We take our environmental responsibilities seriously and look after our paddock in the most natural way possible, with our very own flock of rare breed sheep.
Historically, our property was a poultry farm, with the original farmhouse building being just a third of the size it is today. Dating back to the 1800's, it is built predominantly of reclaimed materials, including the external brick. Our internal doors came from a London Hotel, complete with room numbered keys and a large stone, fire place believed to have come from a local Church. Whilst environmentally friendly, maintaining a property of this type is challenging, and we can do with all the help we can get!

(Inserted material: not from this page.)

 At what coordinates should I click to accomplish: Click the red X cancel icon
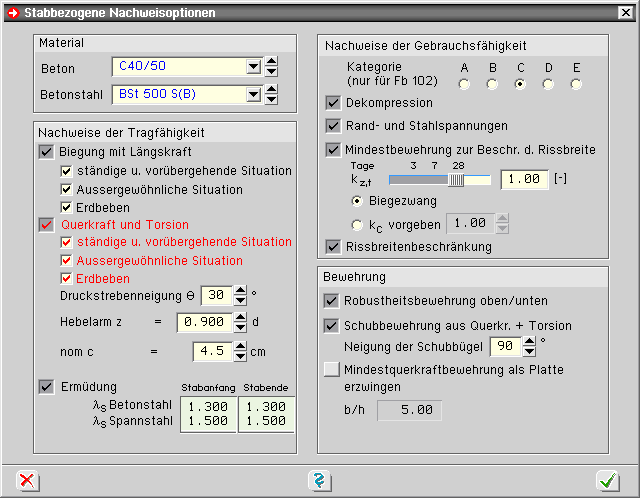pos(28,481)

Using modern methods to maintain the land has failed monumentally; losing three tractors to broken axles, much blood and sweat, and not to mention all the arguments! Returning to basics seemed to be the only way forward. We introduced 10 male Soay Sheep to our paddock about 12 months ago, and they've done a sterling job at keeping the grass down and levelling the land.
They shed their fleeces naturally during Spring, and begin to look quite unkempt during the process. Just to keep the sheep tidy, we remove the straggly wool, and when ready, we remove the loose fleeces; if we can catch them! They are then bagged up ready to be handed over to 'Viking John', who arranges for them to be woven into Viking tunics; particularly fitting given the history of Soay Sheep.
The History of Soay Sheep
The Soay sheep is a rare breed of domestic sheep descended from a population of feral sheep on the 100-hectare island of Soay in the St Kilda Archipelago, about 65 kilometres from the Western Isles of Scotland.
The Soay Ovis Aires has the most primitive appearance of any British sheep breed and takes its name from the island of Soay in the St. Kilda group. Soay means “sheep island” in Norse which suggests that there have been sheep on the island since at least the time of the Vikings.
107 Soays were transported to the island of Hirta in 1932, two years after the last human inhabitants had left and have been maintained as a feral population ever since, numbering around 1500 sheep today.
Over the years Soays have been imported on to the mainland but remain rare. Wool is shed naturally each year and is generally used for speciality hand knitting.
The feral population on the island of Hirta is the subject of a longterm scientific study, researching evolution, population dynamics and demography.